Só hoje dei por Julho ter chegado. Sabia que o calendário indicava que estávamos em Julho, mas este ainda não se apresentara diante de mim, mostrando-me credenciais e comprovativo de existência. Esta frase fez-me lembrar uma peculiaridade da burocracia nacional, a certidão de nascimento. Apresento-me, identifico-me com o bilhete de identidade, mas alguém diz: prove que nasceu. É um exercício difícil provar que se nasceu. Vale-nos a certidão. Também Julho apresentou a sua certidão de nascimento.

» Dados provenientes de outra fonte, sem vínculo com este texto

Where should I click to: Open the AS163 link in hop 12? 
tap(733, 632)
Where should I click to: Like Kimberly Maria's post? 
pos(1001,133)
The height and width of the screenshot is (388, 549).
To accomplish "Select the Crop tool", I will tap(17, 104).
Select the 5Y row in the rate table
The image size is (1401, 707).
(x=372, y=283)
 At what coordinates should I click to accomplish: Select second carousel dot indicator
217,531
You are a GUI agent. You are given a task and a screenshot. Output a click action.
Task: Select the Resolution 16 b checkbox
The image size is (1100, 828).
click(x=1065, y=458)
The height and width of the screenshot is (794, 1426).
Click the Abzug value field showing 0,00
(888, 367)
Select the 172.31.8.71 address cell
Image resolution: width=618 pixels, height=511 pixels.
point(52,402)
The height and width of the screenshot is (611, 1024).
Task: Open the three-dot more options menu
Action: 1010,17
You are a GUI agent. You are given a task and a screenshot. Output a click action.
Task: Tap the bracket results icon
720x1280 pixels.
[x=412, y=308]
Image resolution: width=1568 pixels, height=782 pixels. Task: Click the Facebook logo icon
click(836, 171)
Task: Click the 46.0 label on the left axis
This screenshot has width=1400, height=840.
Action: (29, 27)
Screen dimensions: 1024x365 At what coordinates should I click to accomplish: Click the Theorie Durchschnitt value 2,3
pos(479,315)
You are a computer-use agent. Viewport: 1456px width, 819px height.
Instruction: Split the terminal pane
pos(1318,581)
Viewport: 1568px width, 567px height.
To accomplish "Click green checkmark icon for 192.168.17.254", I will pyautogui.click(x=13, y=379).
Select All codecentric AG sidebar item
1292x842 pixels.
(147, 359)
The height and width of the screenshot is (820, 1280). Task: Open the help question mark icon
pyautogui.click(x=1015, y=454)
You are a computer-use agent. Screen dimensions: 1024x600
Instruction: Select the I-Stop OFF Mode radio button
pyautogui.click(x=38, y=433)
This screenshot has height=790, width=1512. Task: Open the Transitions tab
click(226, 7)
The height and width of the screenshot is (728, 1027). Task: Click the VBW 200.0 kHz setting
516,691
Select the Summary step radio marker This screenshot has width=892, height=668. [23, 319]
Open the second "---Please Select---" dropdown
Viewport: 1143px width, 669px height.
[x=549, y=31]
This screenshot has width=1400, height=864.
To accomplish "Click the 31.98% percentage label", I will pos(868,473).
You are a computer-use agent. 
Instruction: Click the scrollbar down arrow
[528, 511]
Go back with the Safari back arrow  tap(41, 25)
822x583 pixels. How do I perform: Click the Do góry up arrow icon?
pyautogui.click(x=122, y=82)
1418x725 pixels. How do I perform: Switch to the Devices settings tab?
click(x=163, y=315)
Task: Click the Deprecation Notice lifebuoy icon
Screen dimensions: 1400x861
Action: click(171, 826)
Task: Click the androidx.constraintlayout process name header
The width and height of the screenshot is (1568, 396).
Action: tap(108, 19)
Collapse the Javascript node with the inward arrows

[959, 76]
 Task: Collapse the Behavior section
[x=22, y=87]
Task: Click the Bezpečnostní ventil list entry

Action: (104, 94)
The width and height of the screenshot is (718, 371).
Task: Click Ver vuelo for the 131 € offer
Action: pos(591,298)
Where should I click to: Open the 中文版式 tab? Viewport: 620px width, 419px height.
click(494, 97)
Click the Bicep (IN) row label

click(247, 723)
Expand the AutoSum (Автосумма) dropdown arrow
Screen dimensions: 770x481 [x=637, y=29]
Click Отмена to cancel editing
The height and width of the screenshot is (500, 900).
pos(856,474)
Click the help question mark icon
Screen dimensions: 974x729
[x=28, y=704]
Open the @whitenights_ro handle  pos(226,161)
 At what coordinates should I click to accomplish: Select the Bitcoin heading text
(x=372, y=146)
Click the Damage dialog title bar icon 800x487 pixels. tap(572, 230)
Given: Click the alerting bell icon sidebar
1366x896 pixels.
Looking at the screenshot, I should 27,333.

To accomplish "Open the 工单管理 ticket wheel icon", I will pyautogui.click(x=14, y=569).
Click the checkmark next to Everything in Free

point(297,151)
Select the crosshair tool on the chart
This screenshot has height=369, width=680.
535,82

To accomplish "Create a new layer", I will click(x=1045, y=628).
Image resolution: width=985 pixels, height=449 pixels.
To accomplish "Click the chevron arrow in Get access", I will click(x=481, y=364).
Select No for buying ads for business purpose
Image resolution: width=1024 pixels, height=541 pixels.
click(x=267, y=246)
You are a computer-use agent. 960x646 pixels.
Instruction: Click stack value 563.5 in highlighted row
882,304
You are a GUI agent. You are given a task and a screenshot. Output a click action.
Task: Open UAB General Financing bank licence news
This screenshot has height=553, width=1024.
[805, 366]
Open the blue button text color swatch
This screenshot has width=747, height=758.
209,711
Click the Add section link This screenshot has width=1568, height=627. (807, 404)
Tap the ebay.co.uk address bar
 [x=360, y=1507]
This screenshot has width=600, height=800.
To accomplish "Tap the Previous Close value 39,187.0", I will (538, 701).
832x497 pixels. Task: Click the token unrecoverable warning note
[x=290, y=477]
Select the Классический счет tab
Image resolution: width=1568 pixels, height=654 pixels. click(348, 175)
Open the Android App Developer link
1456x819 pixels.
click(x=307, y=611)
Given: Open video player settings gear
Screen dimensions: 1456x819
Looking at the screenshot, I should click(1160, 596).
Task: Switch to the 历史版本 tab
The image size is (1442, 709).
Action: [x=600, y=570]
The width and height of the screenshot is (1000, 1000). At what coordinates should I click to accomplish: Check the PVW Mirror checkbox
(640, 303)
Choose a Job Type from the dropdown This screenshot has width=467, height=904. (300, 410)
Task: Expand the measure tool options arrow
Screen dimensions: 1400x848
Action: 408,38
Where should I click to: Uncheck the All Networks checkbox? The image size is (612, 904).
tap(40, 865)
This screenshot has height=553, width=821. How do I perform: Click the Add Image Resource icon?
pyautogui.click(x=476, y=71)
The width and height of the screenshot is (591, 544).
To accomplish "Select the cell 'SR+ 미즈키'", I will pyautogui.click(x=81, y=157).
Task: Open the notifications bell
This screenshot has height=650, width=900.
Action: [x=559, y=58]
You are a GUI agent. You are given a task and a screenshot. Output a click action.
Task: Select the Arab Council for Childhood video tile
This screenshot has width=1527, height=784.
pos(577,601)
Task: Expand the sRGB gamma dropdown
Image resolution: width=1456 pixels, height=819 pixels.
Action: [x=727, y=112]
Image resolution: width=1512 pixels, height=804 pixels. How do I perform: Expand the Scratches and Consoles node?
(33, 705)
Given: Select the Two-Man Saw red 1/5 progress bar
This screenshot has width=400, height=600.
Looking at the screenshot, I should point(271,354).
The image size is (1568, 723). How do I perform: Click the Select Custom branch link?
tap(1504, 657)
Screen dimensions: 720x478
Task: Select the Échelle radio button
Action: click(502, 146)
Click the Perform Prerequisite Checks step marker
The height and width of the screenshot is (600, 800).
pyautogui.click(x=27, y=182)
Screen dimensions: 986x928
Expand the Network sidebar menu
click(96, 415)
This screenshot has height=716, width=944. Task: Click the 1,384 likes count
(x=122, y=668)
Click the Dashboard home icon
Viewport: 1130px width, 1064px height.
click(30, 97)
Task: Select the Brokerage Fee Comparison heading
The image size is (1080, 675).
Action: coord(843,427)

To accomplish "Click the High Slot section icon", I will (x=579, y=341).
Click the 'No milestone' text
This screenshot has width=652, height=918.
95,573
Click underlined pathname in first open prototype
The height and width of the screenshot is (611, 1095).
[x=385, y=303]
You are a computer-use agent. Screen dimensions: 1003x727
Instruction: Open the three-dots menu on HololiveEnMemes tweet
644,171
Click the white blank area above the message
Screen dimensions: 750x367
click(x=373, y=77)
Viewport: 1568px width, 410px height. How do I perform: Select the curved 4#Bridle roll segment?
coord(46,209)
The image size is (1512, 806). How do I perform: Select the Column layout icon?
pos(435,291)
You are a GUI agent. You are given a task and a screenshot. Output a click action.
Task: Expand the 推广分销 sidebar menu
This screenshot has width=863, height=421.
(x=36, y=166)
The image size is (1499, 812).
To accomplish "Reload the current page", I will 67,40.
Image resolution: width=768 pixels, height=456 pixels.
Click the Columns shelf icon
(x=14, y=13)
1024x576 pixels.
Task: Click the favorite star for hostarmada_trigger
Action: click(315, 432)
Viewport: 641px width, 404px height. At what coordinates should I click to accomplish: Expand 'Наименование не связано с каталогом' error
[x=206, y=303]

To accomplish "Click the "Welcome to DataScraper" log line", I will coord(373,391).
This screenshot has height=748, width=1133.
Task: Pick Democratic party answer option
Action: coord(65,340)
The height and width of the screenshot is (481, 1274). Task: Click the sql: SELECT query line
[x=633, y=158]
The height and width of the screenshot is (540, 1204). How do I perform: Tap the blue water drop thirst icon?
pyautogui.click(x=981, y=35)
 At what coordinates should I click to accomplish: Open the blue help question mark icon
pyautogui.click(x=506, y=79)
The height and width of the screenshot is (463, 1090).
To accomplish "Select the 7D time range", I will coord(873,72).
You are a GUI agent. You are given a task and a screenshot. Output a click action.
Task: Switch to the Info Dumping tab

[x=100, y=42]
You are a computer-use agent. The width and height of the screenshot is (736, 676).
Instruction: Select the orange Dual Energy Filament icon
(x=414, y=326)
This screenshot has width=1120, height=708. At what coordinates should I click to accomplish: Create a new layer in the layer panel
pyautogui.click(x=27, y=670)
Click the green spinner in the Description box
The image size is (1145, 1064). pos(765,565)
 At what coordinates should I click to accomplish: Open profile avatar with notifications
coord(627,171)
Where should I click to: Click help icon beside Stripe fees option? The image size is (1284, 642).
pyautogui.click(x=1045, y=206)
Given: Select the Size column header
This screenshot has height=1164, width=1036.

Isto não torna as coisas mais fáceis. Pelo contrário. Há pouco peguei num livro onde um filósofo actual me informa que “jamais poderemos ter a esperança de tornar as nossas palavras perfeitamente precisas”. As pessoas esperam pouca coisa, pensei. A minha esperança é que as palavras se tornem perfeitamente imprecisas. Assim ao dizermos uma coisa, o leitor suspeita que estamos a dizer outra e isso parece-me muito consolador. Acabariam os mal-entendidos. Olho o céu, e uns cirros mancham a pureza do azul. Cá em baixo, na terra, os homens apressam-se pela avenida. Temem chegar tarde ao comboio que os há-de levar a Agosto.

terça-feira, 2 de julho de 2019

Ares de família

Respiro fundo e penso que este é um belo exercício para clamar a vinda da paciência. Estou há horas numa tarefa repetitiva, destituída de sentido, fabricada por gente misericordiosa, sempre activa na descoberta da melhor forma de fazer da vida dos outros um exercício de penitência. Talvez eu mereça, mais que qualquer outro, essa penitência. A estupidez é um pecado capital que se paga caro e eu não me distingo particularmente pela inteligência. Decidi acompanhar o ir e vir do látego com as sonatas para piano de Beethoven. A certa altura, estas tornaram-se também elas repetitivas. Não percebia já o movimento da música, apenas ouvia, como se viesse de outro mundo, o martelar ameaçador das teclas. Parei. O Youtube ofereceu-me, então, as sonatas de Schubert pelo Claudio Arrau. Olho para a fotografia deste e acho o seu rosto, marcado pela idade, uma estranha combinação entre Nietzsche e Arnaldo Matos. Não estou bem, pensei. Levanto-me, esfrego os olhos, dou uns passos pela casa. Chegou a hora das alucinações. Troco o Beethoven pelo Schubert e volto à expiação. Antes de recomeçar ainda me pergunto: Nietzsche, Arrau e Arnaldo Matos seriam primos? As voltas que a vida dá.

segunda-feira, 1 de julho de 2019

A verdadeira arte

Podia vir aqui contar a história do faroleiro Richard Garman, mas não o faço. Há que evitar o excesso de ficção e, desse modo, propagar histórias falsas por esse mundo fora. Já basta o que basta. Também é verdade que não haveria quem a ouvisse. Inspirado por Santo António, sempre a poderia contar aos pássaros meus vizinhos, mas estes parecem-me demasiado ocupados para se entreterem com o que lhes pudesse dizer. Esvoaçam diante da janela, poisam no parapeito, fazem tangentes arriscadas à esquina do prédio. Acima de tudo, não se calam e eu não sou santo o suficiente para lhes fazer entender a minha língua. A luz desta segunda-feira tem o condão de me irritar. Há nela um sintoma de falsidade, uma mancha esbranquiçada que alastra pelas paredes e telhados, um odor a trevas mascarado de brilho. Não sou daqueles que na natureza vêem o metro da virtude. Também ela é dissimulada, pronta a fazer-nos cair numa armadilha. Eu sei que o que estou a escrever não tem nexo, mas também eu perdi há muito o norte. Acima de tudo, esforço-me por adiar aquilo que tenho de fazer. Ainda oiço o sagaz conselho que estava num daqueles livros de instrução pública que me calharam em sorte: não guardes para amanhã o que podes fazer hoje. Pobre sagacidade e infeliz conselheiro. Há coisas que o melhor é nunca as fazer. Procrastinar é uma arte. A verdadeira arte.